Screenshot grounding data
####

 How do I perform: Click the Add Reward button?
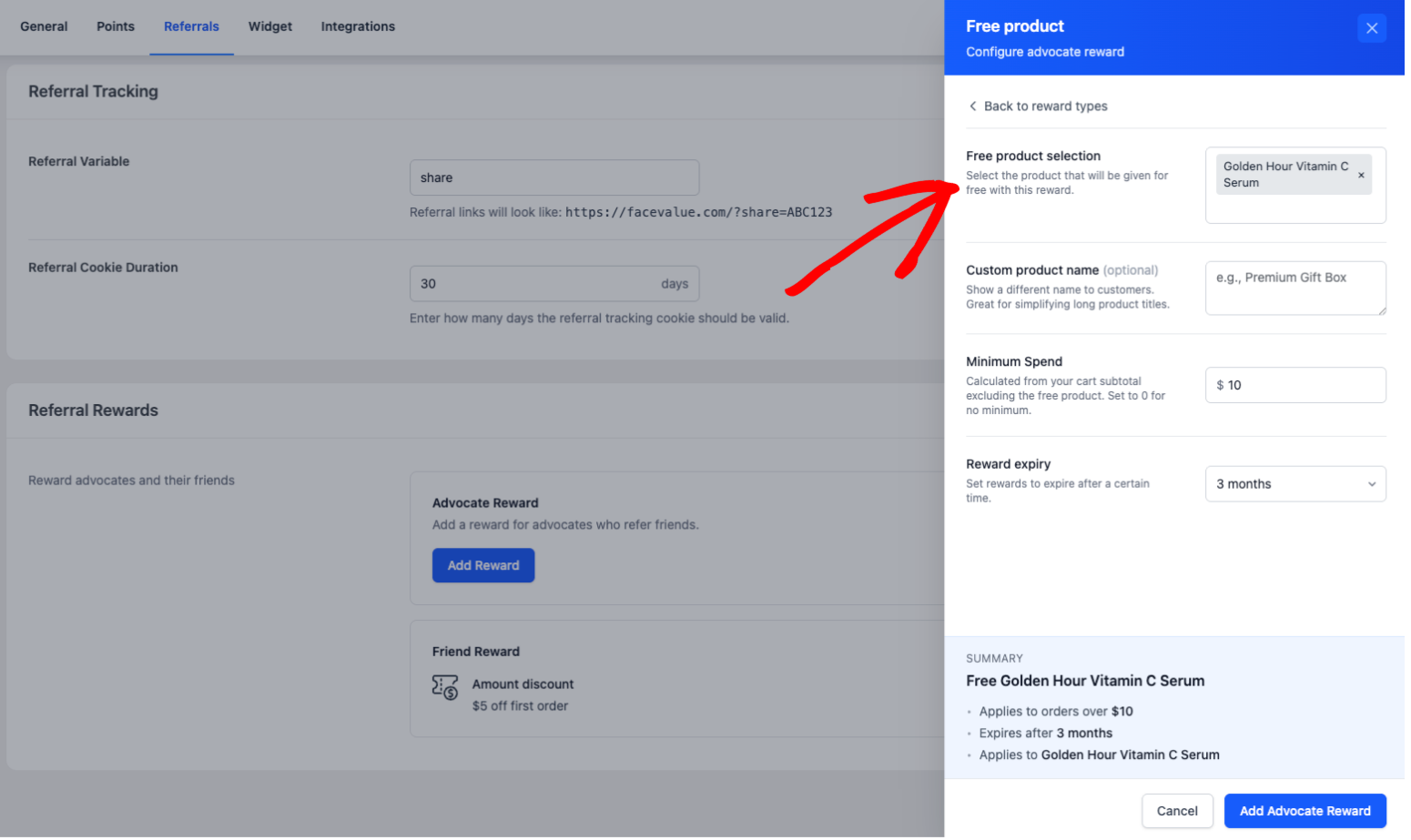pyautogui.click(x=483, y=565)
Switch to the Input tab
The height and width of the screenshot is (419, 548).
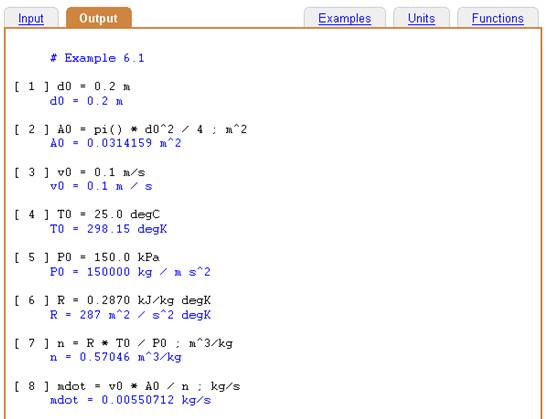click(x=31, y=19)
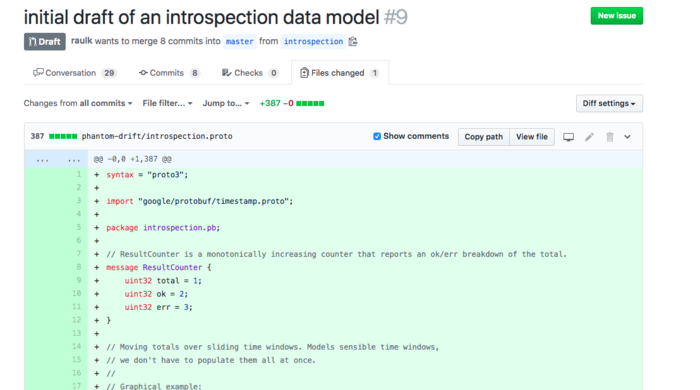Open the Changes from all commits dropdown
The width and height of the screenshot is (700, 390).
tap(78, 104)
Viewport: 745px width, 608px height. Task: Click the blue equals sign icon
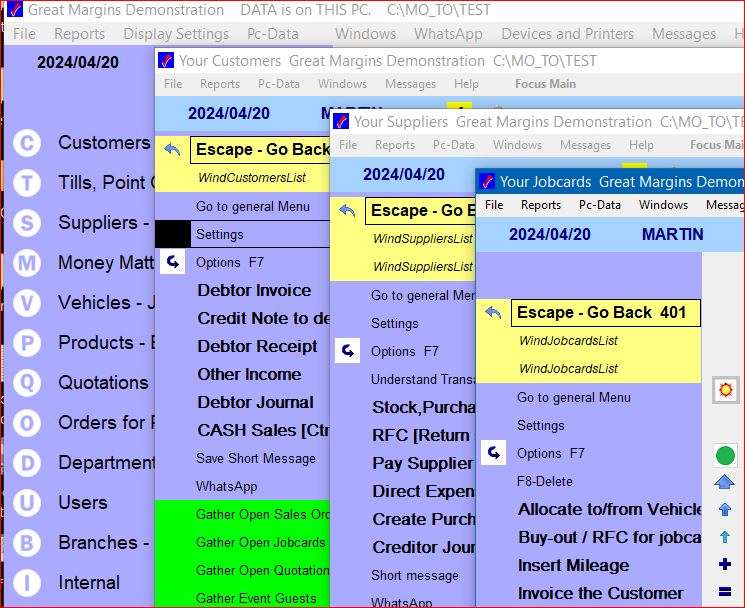pos(725,592)
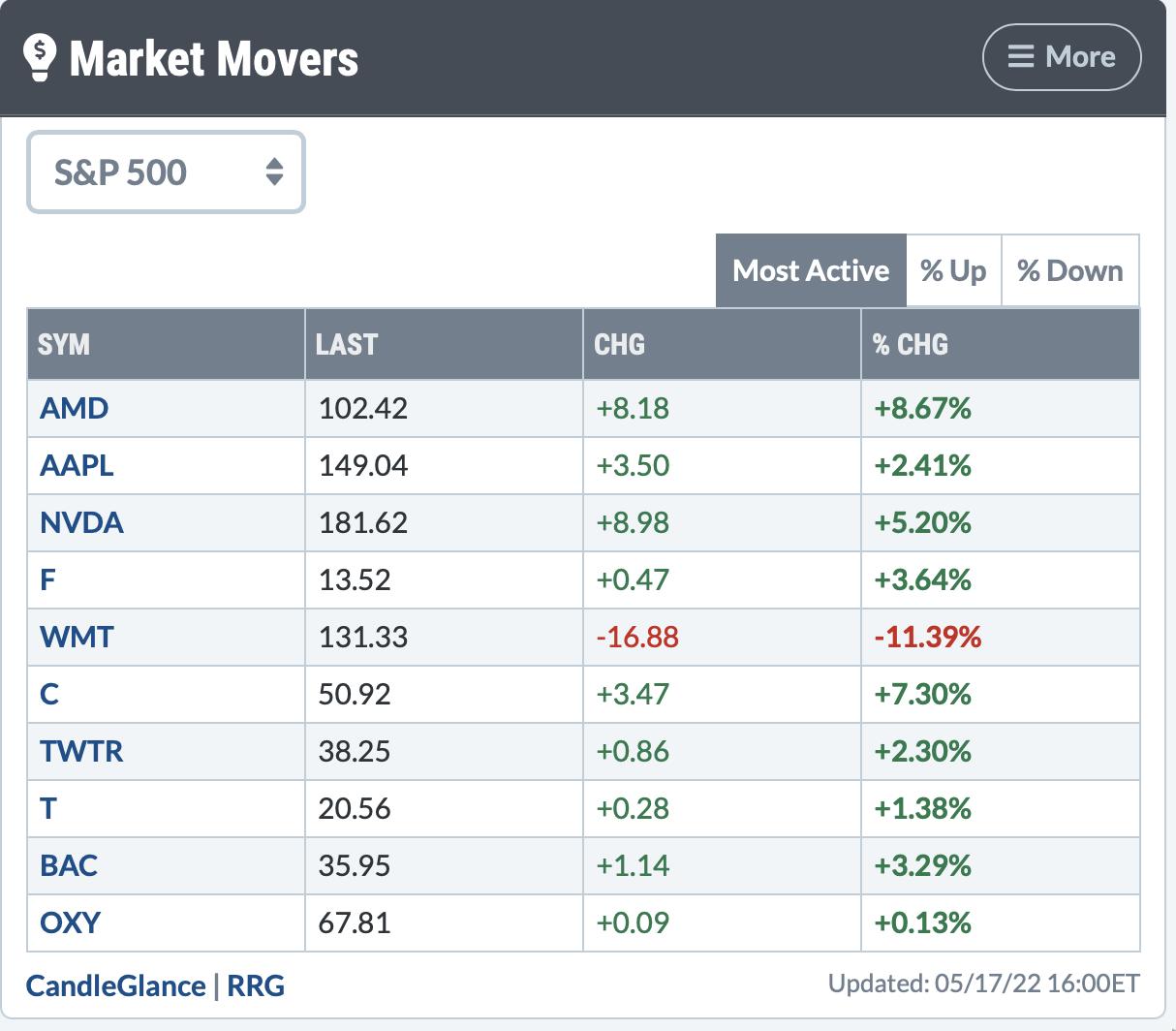The height and width of the screenshot is (1031, 1176).
Task: Click the lightbulb dollar icon in header
Action: click(40, 57)
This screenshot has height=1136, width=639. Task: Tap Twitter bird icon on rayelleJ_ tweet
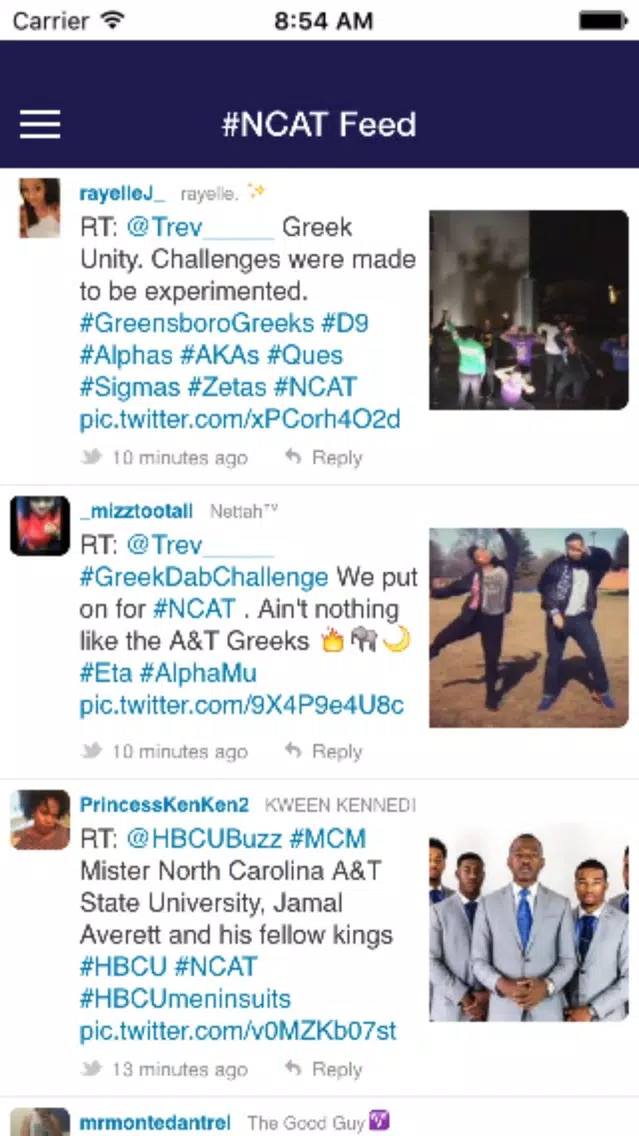[91, 457]
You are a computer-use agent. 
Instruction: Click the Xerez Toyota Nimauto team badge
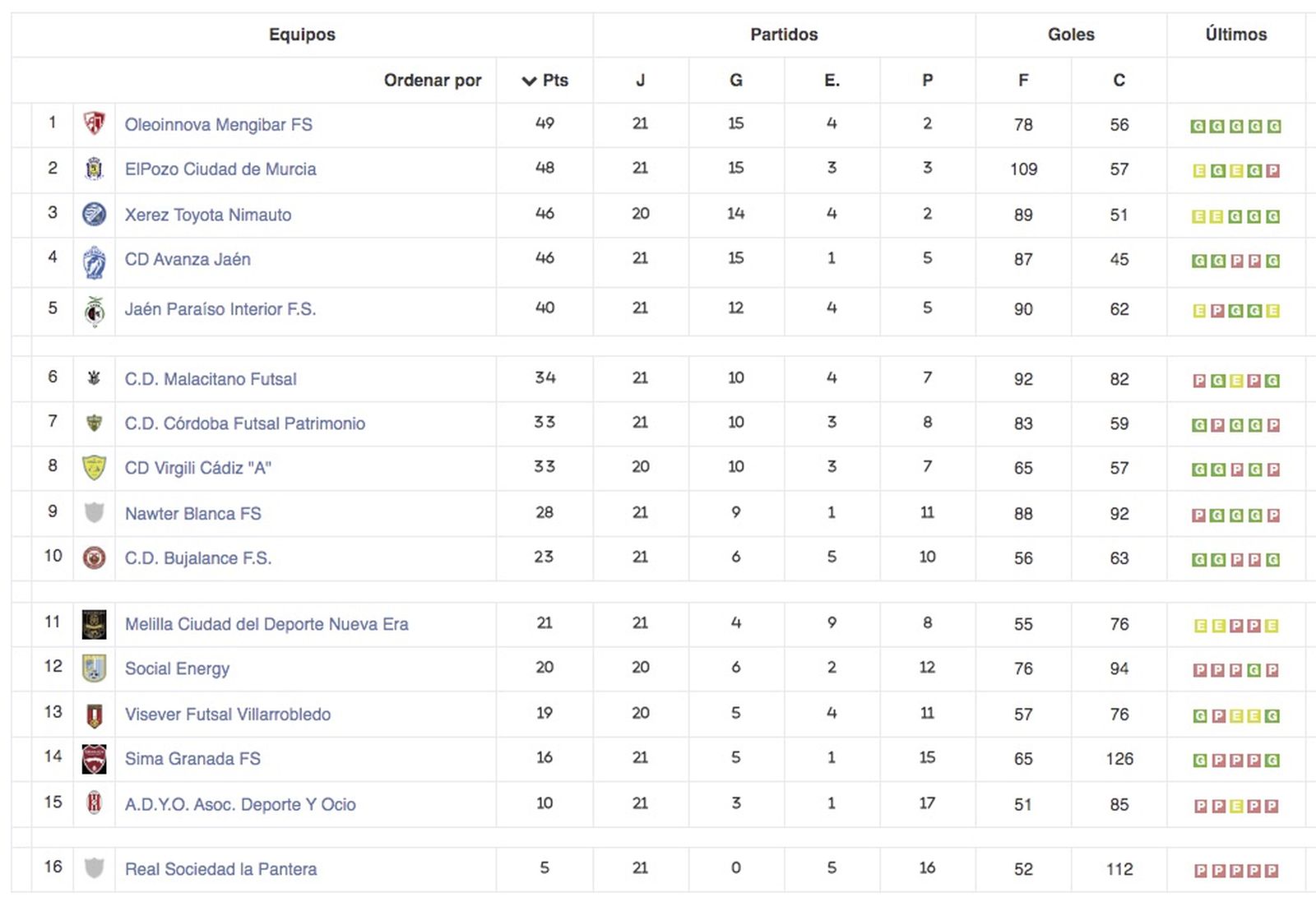[95, 215]
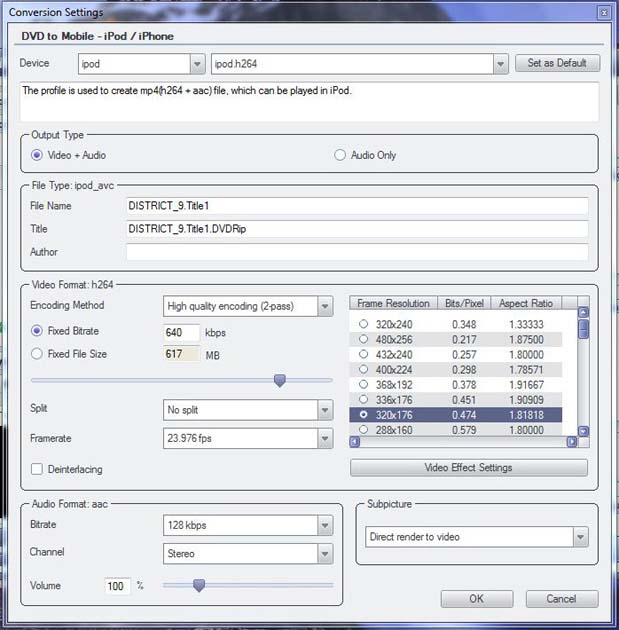Select the Video + Audio output option
This screenshot has height=630, width=619.
click(38, 155)
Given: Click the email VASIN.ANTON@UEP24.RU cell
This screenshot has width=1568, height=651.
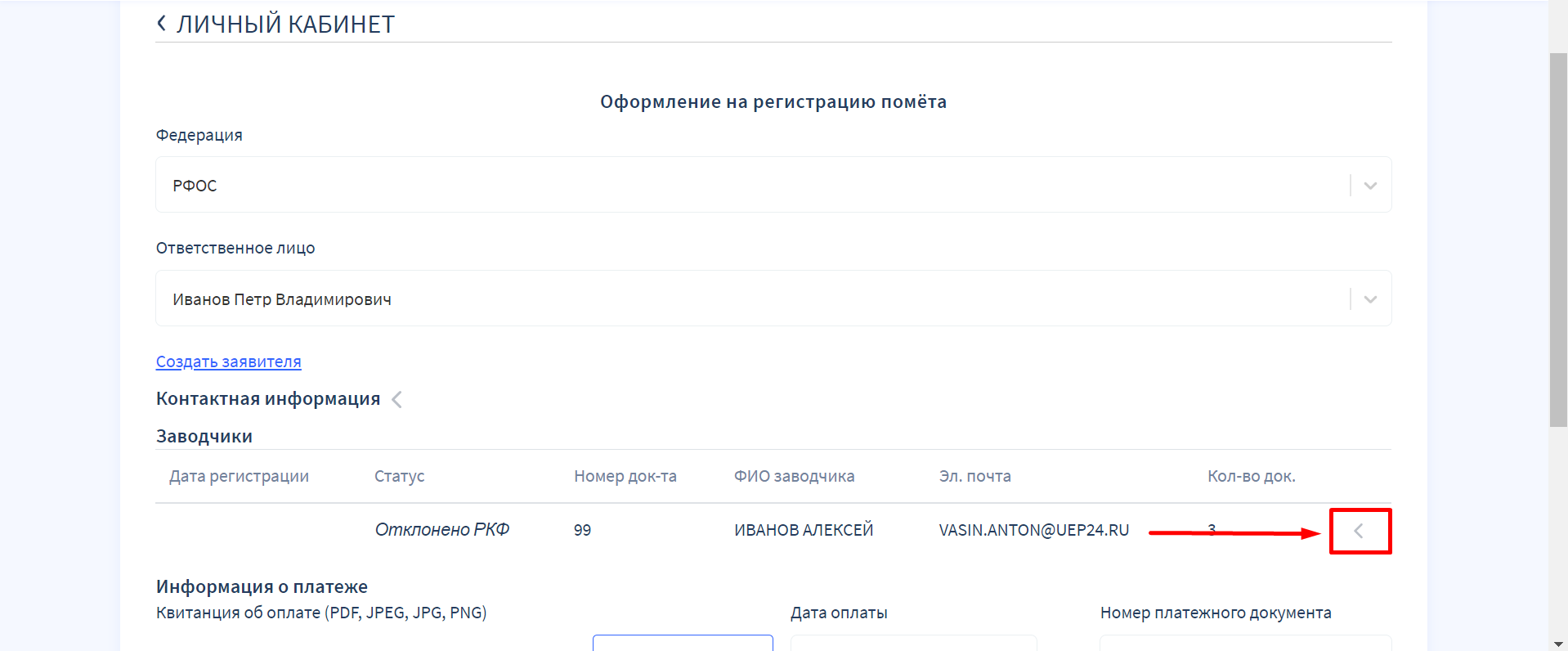Looking at the screenshot, I should coord(1033,530).
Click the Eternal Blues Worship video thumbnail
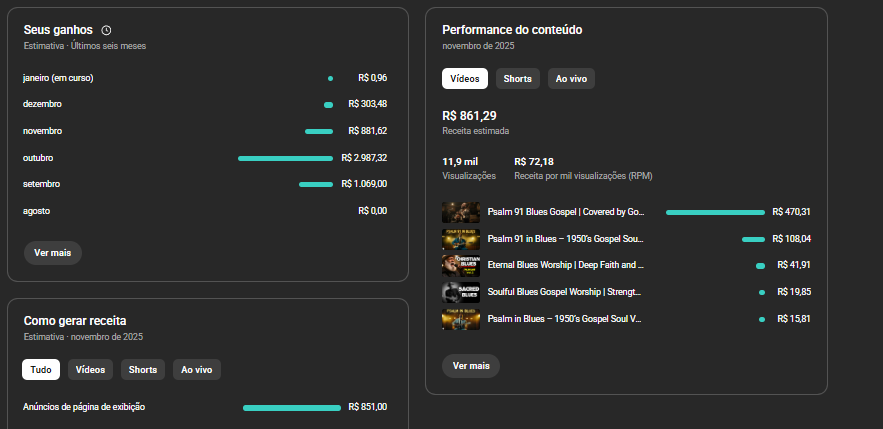Viewport: 883px width, 429px height. 461,265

####

ACTION ITEM
Leave out each picture and extract the lines from the one containing "Switch to the Input tab" through the end of the records above, inclusive, exactly as they stand.

RESULT
Switch to the Input tab
The height and width of the screenshot is (419, 548).
click(x=31, y=19)
Open the Changes from all commits dropdown
The width and height of the screenshot is (700, 390).
tap(78, 104)
Viewport: 745px width, 608px height. Task: Click the blue equals sign icon
pos(725,592)
The height and width of the screenshot is (1031, 1176).
Task: Click the lightbulb dollar icon in header
Action: click(40, 57)
This screenshot has height=1136, width=639. Task: Tap Twitter bird icon on rayelleJ_ tweet
[91, 457]
You are a computer-use agent. 
Instruction: Click the Xerez Toyota Nimauto team badge
[95, 215]
Select the Video + Audio output option
This screenshot has height=630, width=619.
click(38, 155)
Given: Click the email VASIN.ANTON@UEP24.RU cell
This screenshot has width=1568, height=651.
Looking at the screenshot, I should coord(1033,530).
Click the Eternal Blues Worship video thumbnail
Viewport: 883px width, 429px height. 461,265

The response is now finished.